The electrolyte comprising more robust water and superhalides transforms Zn‐metal anode reversibly and dendrite‐free
Chong Zhang,
Woochul Shin,
Liangdong Zhu,
Cheng Chen,
Joerg C. Neuefeind,
Yunkai Xu,
Sarah I. Allec,
Cong Liu,
Zhixuan Wei,
Aigerim Daniyar,
Jia‐Xing Jiang,
Chong Fang,
P. Alex Greaney,
Xiulei Ji
Affiliations
Chong Zhang
Key Laboratory of Applied Surface and Colloid Chemistry (Shaanxi Normal University), Ministry of Education, Shaanxi Key Laboratory for Advanced Energy Devices, School of Materials Science and Engineering Shaanxi Normal University Xi'an Shaanxi China
Woochul Shin
Department of Chemistry Oregon State University Corvallis Oregon
Liangdong Zhu
Department of Chemistry Oregon State University Corvallis Oregon
Cheng Chen
Department of Chemistry Oregon State University Corvallis Oregon
Joerg C. Neuefeind
Spallation Neutron Source Oak Ridge National Laboratory Oak Ridge Tennessee
Yunkai Xu
Department of Chemistry Oregon State University Corvallis Oregon
Sarah I. Allec
Materials Science and Engineering University of California Riverside California
Cong Liu
Argonne National Laboratory Chemical Sciences and Engineering Division Lemont Illinois
Zhixuan Wei
Department of Chemistry Oregon State University Corvallis Oregon
Aigerim Daniyar
Department of Chemistry Oregon State University Corvallis Oregon
Jia‐Xing Jiang
Key Laboratory of Applied Surface and Colloid Chemistry (Shaanxi Normal University), Ministry of Education, Shaanxi Key Laboratory for Advanced Energy Devices, School of Materials Science and Engineering Shaanxi Normal University Xi'an Shaanxi China
Chong Fang
Department of Chemistry Oregon State University Corvallis Oregon
P. Alex Greaney
Materials Science and Engineering University of California Riverside California
Xiulei Ji
Department of Chemistry Oregon State University Corvallis Oregon
Abstract A great challenge for all aqueous batteries, including Zn‐metal batteries, is the parasitic hydrogen evolution reaction on the low‐potential anode.
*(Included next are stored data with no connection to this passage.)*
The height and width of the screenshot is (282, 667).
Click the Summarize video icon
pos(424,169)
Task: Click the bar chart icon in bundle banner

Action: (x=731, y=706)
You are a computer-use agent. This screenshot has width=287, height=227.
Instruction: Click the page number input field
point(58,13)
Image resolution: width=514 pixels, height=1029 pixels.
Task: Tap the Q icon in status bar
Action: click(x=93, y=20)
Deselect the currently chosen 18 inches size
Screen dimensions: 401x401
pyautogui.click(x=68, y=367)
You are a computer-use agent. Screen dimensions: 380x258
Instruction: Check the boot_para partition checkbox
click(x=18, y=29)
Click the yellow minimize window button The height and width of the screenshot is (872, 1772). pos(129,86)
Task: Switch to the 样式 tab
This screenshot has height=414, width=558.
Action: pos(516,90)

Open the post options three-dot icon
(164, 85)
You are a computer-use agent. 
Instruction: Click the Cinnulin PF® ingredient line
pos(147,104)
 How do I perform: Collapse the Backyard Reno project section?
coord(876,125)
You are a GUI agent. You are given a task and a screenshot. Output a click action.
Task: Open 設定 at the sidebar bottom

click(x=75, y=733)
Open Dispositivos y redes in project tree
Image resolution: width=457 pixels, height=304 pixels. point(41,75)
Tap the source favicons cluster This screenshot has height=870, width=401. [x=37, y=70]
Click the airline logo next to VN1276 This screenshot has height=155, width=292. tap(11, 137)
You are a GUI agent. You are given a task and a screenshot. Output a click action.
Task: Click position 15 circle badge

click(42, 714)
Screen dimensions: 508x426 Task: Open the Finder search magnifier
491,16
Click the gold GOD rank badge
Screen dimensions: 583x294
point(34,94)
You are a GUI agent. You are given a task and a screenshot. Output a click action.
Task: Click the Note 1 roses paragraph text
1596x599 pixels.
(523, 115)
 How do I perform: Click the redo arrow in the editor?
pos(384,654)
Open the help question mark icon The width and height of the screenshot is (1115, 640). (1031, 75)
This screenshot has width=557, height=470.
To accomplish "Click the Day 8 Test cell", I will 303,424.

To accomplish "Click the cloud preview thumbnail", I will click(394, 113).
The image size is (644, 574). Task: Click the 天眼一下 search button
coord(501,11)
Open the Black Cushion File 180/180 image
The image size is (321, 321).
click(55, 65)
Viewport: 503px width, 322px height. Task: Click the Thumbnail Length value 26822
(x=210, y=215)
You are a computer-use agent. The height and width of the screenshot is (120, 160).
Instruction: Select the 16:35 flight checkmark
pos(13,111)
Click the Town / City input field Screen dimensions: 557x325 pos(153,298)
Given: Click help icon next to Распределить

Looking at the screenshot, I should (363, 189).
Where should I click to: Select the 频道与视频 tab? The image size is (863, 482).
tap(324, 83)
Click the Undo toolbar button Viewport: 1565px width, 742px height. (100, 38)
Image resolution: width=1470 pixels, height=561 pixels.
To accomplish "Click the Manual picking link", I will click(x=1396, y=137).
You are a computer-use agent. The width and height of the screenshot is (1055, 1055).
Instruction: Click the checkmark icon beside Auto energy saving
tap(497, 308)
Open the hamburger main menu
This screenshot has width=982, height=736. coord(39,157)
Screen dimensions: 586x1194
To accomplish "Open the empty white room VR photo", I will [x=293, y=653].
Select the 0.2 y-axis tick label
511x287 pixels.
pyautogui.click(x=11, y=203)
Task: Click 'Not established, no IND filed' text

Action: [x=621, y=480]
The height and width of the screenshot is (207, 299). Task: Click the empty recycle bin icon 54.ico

Herein, we report the formula of a highly concentrated aqueous electrolyte that mitigates hydrogen evolution by transforming water molecules more inert. The electrolyte comprises primarily ZnCl2 and LiCl as an additive, both of which are inexpensive salts. The O–H covalent bonds in water get strengthened in a chemical environment that has fewer hydrogen bonding interactions and a greater number of Zn–Cl superhalides, as suggested by integrated characterization and simulation. As a result, the average Coulombic efficiency of zinc‐metal anode is raised to an unprecedented >99.7% at 1 mA cm−2. In the new electrolyte, the plating/stripping processes leave the zinc‐metal anode dendrite‐free, and the zinc‐metal anode delivers stable plating/stripping cycles for 4000 hours with an areal capacity of 4 mAh cm−2 at 2 mA cm−2. Furthermore, the high Coulombic efficiency of zinc‐metal anode in the ZnCl2‐LiCl mixture electrolyte is demonstrated in full cells with a limited anode. The V2O5·H2O||Zn full cell with an N/P mass ratio of 1.2 delivers a stable life of more than 2500 cycles, and the LiMn2O4||Zn hybrid cell with an N/P mass ratio of 0.6 exhibits 1500 cycles in its stable life.